Senior Application Security Engineer at PathAI (Greater Boston Area, MA or Remote)
Machine learning is eating the world. At PathAI, we're applying it in amazing ways to pathology and healthcare to ultimately help improve people’s lives, one diagnosis at a time. We're applying our work to drug development, the clinical space, and as a global health initiative.
For us, it's still early days – a fast-growing, in-demand business and team, and the need to scale our Information Security team that helps keep us quick and nimble while protecting the sensitive data we handle. At PathAI, we view security as an enabler of our business and have invested significantly to build and grow the team with great support from the leadership team.
We're looking for an experienced application security engineer to join our growing Information Security team, to help us continue to move both fast and safely to have the most impact on the outcomes of patients facing serious diseases. Our security team works on automated tools and creates innovative processes to help make security and compliance at PathAI easy, instant, and omnipresent. If you're the right candidate for this hands-on role, you'll be part of the PathAI Information Security team in no time and be able to:
- Lead application security reviews and threat modeling, including code review and dynamic testing.
- Lead in development of automated security testing to validate that secure coding best practices are being used.
- Participate and assist in initiatives to holistically address multiple vulnerabilities found in a functional area
- Support and consult with product and development teams in the area of application security.
- Guide and advise product development teams as SMEs in the area of application security.
- Own and perform application security vulnerability management.
Our employees come in all shapes and sizes, but to be successful in this role with us, you'll at least need:
- Experience. We expect that this role will require 4+ years of experience working in the software development industry and/or in a highly regulated space, with responsibilities relating to application security. If you have fewer years of experience but think you can hang, tell us why.
- Education. Generally, a Bachelor’s of Science degree in Computer Science, Engineering, Computer Security, Information Systems, OR comparable level of professional experience in a relevant field is really helpful in working with our team on this kind of work. But feel free to convince us if you're the exception.
- Strong understanding and experience with common security libraries, security controls, practices, and common security flaws.
- Experience identifying and resolving security issues through code review and dynamic testing
- Excellent written and verbal communication skills.
- Experience with OWASP, static/dynamic analysis, and common security tools.
- Ability to work independently, manage workload, and meet deadlines
- Strong experience working closely with developers.

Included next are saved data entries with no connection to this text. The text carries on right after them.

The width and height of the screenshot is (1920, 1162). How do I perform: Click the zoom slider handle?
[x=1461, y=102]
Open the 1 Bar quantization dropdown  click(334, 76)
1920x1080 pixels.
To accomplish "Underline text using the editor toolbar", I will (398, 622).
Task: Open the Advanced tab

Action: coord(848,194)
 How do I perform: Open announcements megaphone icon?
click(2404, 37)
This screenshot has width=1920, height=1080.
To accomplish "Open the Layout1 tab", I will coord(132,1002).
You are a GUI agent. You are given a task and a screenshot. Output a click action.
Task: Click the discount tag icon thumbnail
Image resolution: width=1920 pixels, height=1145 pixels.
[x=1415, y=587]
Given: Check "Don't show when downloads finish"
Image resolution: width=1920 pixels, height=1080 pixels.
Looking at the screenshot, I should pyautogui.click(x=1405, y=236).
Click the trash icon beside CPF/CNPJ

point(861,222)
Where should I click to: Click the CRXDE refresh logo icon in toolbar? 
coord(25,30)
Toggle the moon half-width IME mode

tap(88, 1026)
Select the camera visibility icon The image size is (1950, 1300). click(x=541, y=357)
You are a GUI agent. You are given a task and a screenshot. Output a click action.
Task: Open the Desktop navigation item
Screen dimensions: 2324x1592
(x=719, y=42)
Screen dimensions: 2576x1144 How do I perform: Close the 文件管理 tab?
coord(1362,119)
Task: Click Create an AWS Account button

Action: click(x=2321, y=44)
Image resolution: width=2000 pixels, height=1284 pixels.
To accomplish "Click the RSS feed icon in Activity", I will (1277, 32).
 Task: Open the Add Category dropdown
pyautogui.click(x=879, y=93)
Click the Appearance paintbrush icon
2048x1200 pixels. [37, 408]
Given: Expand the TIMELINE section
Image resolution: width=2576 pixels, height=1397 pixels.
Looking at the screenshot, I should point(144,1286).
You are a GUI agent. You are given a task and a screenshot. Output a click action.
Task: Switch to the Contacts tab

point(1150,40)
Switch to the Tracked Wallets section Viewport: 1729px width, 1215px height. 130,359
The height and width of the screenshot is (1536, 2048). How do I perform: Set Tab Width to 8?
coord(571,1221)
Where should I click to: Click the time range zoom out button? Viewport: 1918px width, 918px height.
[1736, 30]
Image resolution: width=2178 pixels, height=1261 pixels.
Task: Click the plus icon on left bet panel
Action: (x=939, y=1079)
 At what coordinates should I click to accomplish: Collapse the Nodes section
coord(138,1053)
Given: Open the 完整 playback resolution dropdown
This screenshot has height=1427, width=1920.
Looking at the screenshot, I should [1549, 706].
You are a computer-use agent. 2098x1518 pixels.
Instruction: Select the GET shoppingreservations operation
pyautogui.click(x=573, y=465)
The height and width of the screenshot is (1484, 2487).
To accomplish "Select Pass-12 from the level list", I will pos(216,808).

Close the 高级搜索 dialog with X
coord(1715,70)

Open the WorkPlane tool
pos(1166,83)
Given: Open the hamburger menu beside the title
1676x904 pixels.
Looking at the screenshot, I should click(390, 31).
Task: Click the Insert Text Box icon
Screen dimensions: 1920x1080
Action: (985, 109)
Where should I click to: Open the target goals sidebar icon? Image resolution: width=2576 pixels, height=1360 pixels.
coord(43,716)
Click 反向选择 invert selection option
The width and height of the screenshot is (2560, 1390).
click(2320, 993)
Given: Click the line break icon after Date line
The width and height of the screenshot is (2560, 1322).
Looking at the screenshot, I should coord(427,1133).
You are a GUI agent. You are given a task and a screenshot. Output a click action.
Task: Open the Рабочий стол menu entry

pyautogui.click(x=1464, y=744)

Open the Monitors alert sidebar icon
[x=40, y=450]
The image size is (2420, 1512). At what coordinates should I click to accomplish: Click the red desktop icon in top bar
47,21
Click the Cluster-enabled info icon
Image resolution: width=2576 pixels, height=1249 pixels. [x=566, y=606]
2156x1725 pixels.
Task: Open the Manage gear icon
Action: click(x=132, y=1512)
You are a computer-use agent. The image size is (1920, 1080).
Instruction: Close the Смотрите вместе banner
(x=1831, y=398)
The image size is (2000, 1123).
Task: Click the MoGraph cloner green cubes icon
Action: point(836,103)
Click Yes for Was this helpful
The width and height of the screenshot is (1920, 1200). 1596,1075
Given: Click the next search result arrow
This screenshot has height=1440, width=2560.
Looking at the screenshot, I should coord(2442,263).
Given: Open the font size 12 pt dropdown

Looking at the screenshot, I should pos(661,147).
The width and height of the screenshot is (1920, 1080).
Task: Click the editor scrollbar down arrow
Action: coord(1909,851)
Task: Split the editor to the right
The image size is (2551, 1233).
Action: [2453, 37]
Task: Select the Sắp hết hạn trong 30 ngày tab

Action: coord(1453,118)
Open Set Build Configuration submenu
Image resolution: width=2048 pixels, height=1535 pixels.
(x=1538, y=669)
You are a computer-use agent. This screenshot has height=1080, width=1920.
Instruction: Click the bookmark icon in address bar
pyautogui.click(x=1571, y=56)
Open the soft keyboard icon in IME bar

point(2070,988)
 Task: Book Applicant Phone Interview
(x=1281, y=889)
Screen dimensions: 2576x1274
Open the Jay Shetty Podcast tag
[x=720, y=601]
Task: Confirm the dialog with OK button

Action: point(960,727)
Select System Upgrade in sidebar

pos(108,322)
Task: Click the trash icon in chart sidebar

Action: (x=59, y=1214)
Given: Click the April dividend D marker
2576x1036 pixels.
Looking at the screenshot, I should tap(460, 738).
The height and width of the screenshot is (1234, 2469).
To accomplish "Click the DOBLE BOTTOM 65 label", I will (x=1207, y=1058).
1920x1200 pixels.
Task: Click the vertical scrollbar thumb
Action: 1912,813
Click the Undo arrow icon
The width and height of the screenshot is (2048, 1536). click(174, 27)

For the right candidate, we'll offer a competitive salary plus equity. Your compensation is rounded out by a strong benefits package:
- Flexible work hours, with work-from-home options available
- Three weeks of paid leave per year, an additional two weeks of sick time, plus extended holidays and team-approved leave
- Ten days of 100% subsidized childcare per year
- Healthcare, vision, and dental insurance plans (HMO or PPO), with voluntary add-ons available for dependent care, life, and accident coverage
- Commuter benefit available for public transit or parking
Most importantly, you'll be doing important work with a team of people you'll genuinely enjoy spending the day with.
PathAI is an equal opportunity employer, dedicated to creating a workplace that is free of harassment and discrimination. We base our employment decisions on business needs, job requirements, and qualifications — that's all. We do not discriminate based on race, gender, religion, health, personal beliefs, age, family or parental status, or any other status. We don't tolerate any kind of discrimination or bias, and we are looking for teammates who feel the same way.
PathAI does not accept unsolicited submissions from third-parties.